Uma imensidão de terra que abriga cartões-postais em série, cidades que oferecem uma experiência urbana organizada e renda per capita três vezes superior à média global. Bem-vindo ao Canadá, país que desde os primórdios se constituiu de gente que aportava naquelas bandas frias do planeta atrás de riquezas e vida nova — a começar pelos vikings, por volta dos anos 1000, seguidos de ingleses, portugueses e franceses, no século XVI. As levas vindas de fora nunca cessaram, estimuladas por políticas que, a partir dos anos 1960, foram estabelecidas para cumprir com o eterno desafio local de ocupar os grandes vazios no território que dá aos canadenses o segundo lugar entre as maiores nações do planeta, atrás apenas da Rússia. Pois o xadrez ficou ainda mais complexo agora, com os ventos demográficos que vêm derrubando as taxas de natalidade — enquanto a população de 38 milhões de habitantes envelhece — e escasseando a cada ano a fatia das pessoas em idade produtiva.
Acendeu-se então a luz amarela, e o governo encabeçado pelo liberal Justin Trudeau anunciou recentemente a mais radical de todas as políticas de atração de imigrantes da história do Canadá. “Olha, pessoal, é simples. Precisamos de mais gente”, resumiu o ministro Sean Fraser, à frente da pasta da Imigração. A ideia é preencher lacunas em diversos setores e níveis da cadeia produtiva, onde faltam cérebros em áreas como tecnologia da informação e finanças, mas também trazer motoristas de caminhão, operadores de equipamentos pesados, profissionais para a hotelaria e auxiliares de enfermagem — uma mescla de qualificações que difere das iniciativas anteriores. Com tão amplo leque, a meta é atrair 500 000 estrangeiros anualmente pelo menos até 2025, o que vai tornar os atuais números ainda mais superlativos. Hoje, 25% dos habitantes de lá vieram de fora. Nenhum país do G7, o clube dos mais ricos, apresenta proporção parecida — nos Estados Unidos, conhecido caldeirão de nacionalidades (o melting pot), ela é quase a metade, 14%.
A multidão grisalha avança rapidamente mundo afora. Segundo estimativas da ONU, 61 países observarão declínio de habitantes até 2050, incluindo o Brasil. A situação é particularmente preocupante entre os mais desenvolvidos, que já se descolaram há tempos da chamada taxa de reposição — aquela de dois filhos por casal, na qual não há encolhimento populacional. Nem todos, porém, são afeitos à estratégia de atrair estrangeiros, por enraizadas questões culturais. “Em geral, países mais homogêneos em termos raciais, como Japão, Coreia do Sul e Taiwan, não cultivam a imigração”, explica o demógrafo José Eustáquio. Eles têm procurado suprir a necessidade de mão de obra implantando uma fórmula de mais investimentos em tecnologia e educação, para obter ganhos de produtividade, e de estímulo à permanência dos mais velhos no mercado de trabalho.

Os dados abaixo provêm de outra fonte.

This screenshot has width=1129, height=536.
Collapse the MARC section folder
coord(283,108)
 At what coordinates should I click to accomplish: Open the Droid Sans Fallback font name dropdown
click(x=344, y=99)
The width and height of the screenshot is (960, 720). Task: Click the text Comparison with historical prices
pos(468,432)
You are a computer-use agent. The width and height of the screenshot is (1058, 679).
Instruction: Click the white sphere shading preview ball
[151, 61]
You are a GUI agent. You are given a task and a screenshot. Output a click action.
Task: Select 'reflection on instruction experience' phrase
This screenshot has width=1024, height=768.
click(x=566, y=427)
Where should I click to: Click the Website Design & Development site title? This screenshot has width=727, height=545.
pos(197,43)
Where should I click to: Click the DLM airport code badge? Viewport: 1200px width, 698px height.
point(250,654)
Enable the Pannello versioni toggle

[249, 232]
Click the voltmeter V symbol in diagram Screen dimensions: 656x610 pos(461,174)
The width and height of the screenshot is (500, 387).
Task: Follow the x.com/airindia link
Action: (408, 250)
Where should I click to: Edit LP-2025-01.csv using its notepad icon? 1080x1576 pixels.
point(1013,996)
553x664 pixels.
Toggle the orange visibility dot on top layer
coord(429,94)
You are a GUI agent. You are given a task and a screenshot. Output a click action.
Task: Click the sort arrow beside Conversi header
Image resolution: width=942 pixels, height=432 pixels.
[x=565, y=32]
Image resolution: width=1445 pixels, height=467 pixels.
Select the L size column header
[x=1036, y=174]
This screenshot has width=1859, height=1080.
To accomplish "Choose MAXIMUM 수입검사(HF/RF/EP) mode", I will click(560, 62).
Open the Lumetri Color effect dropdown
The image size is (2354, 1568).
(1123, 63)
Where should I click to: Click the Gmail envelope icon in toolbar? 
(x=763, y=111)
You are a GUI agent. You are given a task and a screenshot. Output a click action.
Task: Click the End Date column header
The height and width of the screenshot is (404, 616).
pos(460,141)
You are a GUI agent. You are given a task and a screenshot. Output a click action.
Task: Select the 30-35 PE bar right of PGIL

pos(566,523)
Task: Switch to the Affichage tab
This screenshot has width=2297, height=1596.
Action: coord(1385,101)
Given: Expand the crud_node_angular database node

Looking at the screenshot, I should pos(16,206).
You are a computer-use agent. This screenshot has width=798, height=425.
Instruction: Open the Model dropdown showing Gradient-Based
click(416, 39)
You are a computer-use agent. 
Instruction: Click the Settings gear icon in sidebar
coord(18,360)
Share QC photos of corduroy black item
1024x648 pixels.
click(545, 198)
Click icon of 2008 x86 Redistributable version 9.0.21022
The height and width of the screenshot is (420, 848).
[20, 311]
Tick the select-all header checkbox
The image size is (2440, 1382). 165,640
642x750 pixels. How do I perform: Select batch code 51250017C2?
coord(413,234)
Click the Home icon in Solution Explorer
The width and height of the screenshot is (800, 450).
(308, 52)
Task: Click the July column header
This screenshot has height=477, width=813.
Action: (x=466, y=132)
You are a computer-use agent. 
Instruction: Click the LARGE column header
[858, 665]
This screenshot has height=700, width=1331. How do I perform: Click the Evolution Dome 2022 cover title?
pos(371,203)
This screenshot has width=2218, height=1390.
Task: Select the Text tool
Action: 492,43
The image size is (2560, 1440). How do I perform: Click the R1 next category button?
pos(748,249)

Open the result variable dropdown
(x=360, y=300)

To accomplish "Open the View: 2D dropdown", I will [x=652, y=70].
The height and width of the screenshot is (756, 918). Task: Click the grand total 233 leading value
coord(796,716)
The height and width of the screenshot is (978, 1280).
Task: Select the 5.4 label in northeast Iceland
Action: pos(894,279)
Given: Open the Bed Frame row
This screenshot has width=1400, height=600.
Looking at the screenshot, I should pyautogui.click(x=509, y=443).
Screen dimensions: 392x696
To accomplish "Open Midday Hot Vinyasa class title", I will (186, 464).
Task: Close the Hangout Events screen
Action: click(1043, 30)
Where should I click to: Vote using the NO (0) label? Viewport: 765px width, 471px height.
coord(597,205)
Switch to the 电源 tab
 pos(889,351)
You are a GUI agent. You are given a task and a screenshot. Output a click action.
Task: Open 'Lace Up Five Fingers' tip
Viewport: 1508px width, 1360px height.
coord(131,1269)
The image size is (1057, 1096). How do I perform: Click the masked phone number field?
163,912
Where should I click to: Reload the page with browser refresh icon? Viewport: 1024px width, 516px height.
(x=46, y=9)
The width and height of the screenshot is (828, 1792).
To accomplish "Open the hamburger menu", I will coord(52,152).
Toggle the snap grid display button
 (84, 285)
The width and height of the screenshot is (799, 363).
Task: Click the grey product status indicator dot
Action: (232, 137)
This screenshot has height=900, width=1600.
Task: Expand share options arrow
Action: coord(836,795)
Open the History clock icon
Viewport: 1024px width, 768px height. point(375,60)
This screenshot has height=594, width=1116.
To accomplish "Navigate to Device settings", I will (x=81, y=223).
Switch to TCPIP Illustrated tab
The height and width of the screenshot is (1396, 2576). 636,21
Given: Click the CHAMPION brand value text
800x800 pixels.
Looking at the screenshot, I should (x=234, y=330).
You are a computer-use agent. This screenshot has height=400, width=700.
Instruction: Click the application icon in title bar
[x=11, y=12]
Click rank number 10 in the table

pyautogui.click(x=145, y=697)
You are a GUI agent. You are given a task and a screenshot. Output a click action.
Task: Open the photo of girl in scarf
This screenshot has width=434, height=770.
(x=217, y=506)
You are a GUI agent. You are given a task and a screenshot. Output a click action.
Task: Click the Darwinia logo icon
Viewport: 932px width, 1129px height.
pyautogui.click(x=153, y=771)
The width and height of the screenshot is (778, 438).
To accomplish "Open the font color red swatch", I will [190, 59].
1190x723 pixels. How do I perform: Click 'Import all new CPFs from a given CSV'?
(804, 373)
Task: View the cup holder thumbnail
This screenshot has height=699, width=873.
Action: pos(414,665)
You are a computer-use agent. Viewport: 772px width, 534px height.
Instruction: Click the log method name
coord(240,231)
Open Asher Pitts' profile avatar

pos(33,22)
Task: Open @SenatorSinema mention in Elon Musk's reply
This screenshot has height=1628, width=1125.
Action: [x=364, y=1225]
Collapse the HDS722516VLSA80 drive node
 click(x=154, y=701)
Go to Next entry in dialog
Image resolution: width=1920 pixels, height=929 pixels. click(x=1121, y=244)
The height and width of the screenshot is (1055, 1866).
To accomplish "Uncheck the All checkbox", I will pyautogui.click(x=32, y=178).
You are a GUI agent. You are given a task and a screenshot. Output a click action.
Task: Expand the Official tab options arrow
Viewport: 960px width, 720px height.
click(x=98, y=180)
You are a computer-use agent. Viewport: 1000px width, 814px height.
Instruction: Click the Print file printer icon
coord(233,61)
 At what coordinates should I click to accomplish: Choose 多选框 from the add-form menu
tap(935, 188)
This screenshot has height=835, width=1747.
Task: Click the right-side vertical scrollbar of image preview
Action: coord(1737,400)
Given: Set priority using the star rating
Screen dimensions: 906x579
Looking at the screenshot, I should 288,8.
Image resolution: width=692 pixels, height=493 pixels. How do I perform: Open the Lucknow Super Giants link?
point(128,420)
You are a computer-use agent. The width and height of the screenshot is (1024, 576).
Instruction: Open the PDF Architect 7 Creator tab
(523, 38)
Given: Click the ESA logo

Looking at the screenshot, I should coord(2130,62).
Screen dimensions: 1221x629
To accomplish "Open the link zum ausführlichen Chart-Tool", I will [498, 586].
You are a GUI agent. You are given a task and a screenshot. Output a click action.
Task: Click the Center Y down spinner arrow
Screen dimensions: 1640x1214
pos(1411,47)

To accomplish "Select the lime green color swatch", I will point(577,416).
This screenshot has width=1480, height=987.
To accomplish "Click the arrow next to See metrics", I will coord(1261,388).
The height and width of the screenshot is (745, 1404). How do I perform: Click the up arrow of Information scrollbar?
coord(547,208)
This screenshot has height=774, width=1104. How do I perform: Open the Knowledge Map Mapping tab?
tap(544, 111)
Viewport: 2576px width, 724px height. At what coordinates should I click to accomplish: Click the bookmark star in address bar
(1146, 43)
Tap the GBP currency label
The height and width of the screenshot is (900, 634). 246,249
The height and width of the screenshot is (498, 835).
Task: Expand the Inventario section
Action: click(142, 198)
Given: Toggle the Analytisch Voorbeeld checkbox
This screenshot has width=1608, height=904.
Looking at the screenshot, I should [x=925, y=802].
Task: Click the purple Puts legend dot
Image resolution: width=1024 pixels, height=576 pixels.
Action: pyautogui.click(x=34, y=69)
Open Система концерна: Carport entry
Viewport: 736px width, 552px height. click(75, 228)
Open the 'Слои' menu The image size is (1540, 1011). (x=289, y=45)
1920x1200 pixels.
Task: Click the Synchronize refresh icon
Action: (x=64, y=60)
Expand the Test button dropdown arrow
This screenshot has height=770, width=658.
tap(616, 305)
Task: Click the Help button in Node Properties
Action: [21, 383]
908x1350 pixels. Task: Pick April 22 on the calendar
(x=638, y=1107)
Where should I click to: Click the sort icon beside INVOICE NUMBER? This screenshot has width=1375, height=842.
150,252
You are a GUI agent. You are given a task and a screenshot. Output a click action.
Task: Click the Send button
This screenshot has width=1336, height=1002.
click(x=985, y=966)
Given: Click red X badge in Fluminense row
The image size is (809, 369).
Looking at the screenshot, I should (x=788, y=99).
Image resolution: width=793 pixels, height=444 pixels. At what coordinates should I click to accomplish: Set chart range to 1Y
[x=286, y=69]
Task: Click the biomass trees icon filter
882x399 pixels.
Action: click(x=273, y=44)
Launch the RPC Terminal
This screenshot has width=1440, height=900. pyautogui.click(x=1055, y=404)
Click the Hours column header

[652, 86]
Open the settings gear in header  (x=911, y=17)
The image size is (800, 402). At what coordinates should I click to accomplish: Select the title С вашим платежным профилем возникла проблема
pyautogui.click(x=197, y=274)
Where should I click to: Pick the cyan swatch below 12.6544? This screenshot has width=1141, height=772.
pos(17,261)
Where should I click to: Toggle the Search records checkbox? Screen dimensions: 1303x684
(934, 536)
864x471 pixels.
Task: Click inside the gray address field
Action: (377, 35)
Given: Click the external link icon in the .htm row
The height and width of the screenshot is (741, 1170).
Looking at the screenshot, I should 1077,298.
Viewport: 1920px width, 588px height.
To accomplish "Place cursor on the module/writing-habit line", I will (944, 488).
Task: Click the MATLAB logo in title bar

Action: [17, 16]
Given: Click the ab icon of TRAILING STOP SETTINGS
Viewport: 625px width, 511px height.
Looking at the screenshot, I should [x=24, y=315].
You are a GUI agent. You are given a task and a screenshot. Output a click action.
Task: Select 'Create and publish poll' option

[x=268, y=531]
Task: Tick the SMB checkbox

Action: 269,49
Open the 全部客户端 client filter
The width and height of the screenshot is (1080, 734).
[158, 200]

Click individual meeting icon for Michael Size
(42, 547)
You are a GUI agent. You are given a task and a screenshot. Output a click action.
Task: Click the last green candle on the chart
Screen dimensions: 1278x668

No caso do Canadá, além do caldo cultural simpático ao ingresso dos que vêm de fora, aliado à constante demanda por mais gente, há ainda nos dias de hoje um ambiente político favorável. Até o Partido Conservador, da oposição, apoia a enfática iniciativa de Trudeau. “Não importa se seu nome é Martin ou Mohamed, você pode realizar seus sonhos neste país”, discursou o recém-eleito líder conservador Pierre Poilievre, cuja esposa, aliás, veio da Venezuela. Nos Estados Unidos, o eldorado por excelência de quem busca condições melhores, o assunto é um espinhoso enrosco para o governo Joe Biden, que ainda não acertou uma política para lidar com as aglomerações que se formam na fronteira com o México e vive desafiado por republicanos que despacham os que chegam em estados comandados por eles, como o Texas, para domínios democratas, como Nova York. Mesmo assim, 1 milhão de imigrantes são absorvidos em solo americano todos os anos. Na Europa, palco de dramáticas crises migratórias e manifestações de xenofobia, as portas têm sido mais abertas, é verdade, mas só para a camada mais qualificada dos que querem vir.
Ainda que o Canadá tenha facilitado o afluxo de estrangeiros — a burocracia se descomplicou e um visto de residência pode levar seis meses no lugar dos dois anos de antes —, nunca é simples se estabelecer em uma terra nova. Uma pesquisa conduzida pela Associação de Estudos Canadenses mostra que, embora prevaleça uma boa vontade com os que ali aportam, quase metade dos canadenses considera elevada a meta do governo e três de cada quatro se dizem preocupados em algum grau com os efeitos do novo plano sobre os serviços (educação, saúde) e o mercado imobiliário. Habitação, por sinal, é um tema sensível, já que os preços escalaram às alturas com o incentivo aos investimentos estrangeiros no setor, capitaneados pelo capital chinês. Em cidades como Toronto e Vancouver, os valores dispararam, tanto para compra quanto para aluguel. “Se os imigrantes estão aí para ser um alívio para nossos gargalos econômicos e demográficos, eles devem ser capazes de encontrar uma boa casa e arranjar emprego”, alerta a pesquisadora Rupa Banerjee, da Toronto Metropolitan University.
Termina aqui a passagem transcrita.